ABSTRACT

Extensive macular atrophy with pseudodrusen is defined as progressive macular degeneration with a broad spectrum of differential diagnoses. As a recently described entity with an unclear pathophysiology, numerous cases are presumed to remain underdiagnosed, suggesting that its prevalence is higher than the current reports in the literature. The present case report describes an 11-year clinical and functional follow-up. The patient was initially diagnosed with age-related macular degeneration. However, with the improved knowledge on extensive macular atrophy with pseudodrusen and the enhanced characterization of clinical and imaging features, the findings proved to be consistent with this entity. Long-term follow-up enabled detailed documentation of the anatomical and functional retinal changes over time.

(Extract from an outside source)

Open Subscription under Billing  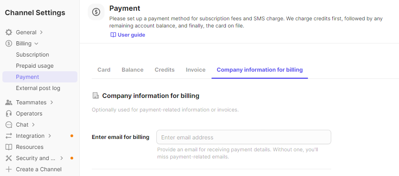coord(32,55)
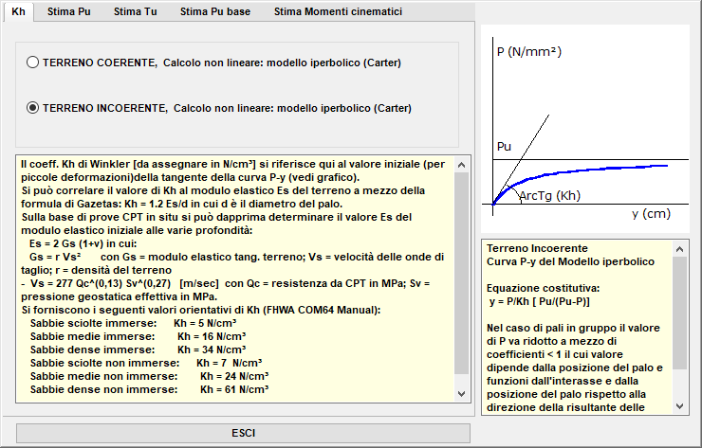
Task: Click the ESCI button
Action: click(x=243, y=433)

Keywords: Extensive macular atrophy with pseudodrusen; Multimodal imaging; Retinal electrophysiology; Age-related macular degeneration.

RESUMO

A atrofia macular extensa com pseudodrusas é uma degeneração macular progressiva que apresenta amplo espectro de diagnósticos diferenciais. Por se tratar de uma entidade relativamente recente e com fisiopatologia ainda não completamente elucidada, presume-se que muitos casos permaneçam subdiagnosticados, sugerindo que sua prevalência possa ser superior à atualmente descrita na literatura. O presente relato de caso descreve o acompanhamento clínico e funcional ao longo de 11 anos. Inicialmente, o paciente recebeu o diagnóstico de degeneração macular relacionada à idade. Contudo, com o avanço do conhecimento sobre a atrofia macular extensa com pseudodrusas e sua melhor caracterização clínica e por imagem, o quadro mostrou-se compatível com essa entidade. O seguimento prolongado possibilitou a documentação minuciosa da evolução anatômica e funcional da retina ao longo do tempo.

Palavras-chave: Atrofia macular extensa com pseudodrusas; Análise multimodal; Eletrofisiologia da retina; Degeneração macular relacionada à idade.

INTRODUCTION

Extensive macular atrophy with pseudodrusen (EMAP) is a clinical entity marked by a triad encompassing macular atrophy with predominance along the vertical axis, the presence of pseudodrusen, and peripheral pavingstone-like degeneration, typically bilateral and symmetric¹. This progressive condition is associated with cumulative structural and functional retinal impairment over time.

Subsequent studies have demonstrated that this disease may be complicated by the occurrence of subretinal macular neovascularization, an event that potentially contributes to visual deterioration and modifies its clinical presentation². Since its initial description as a distinct entity³, longitudinal investigations have characterized its progression pattern and functional impact over time^4,5.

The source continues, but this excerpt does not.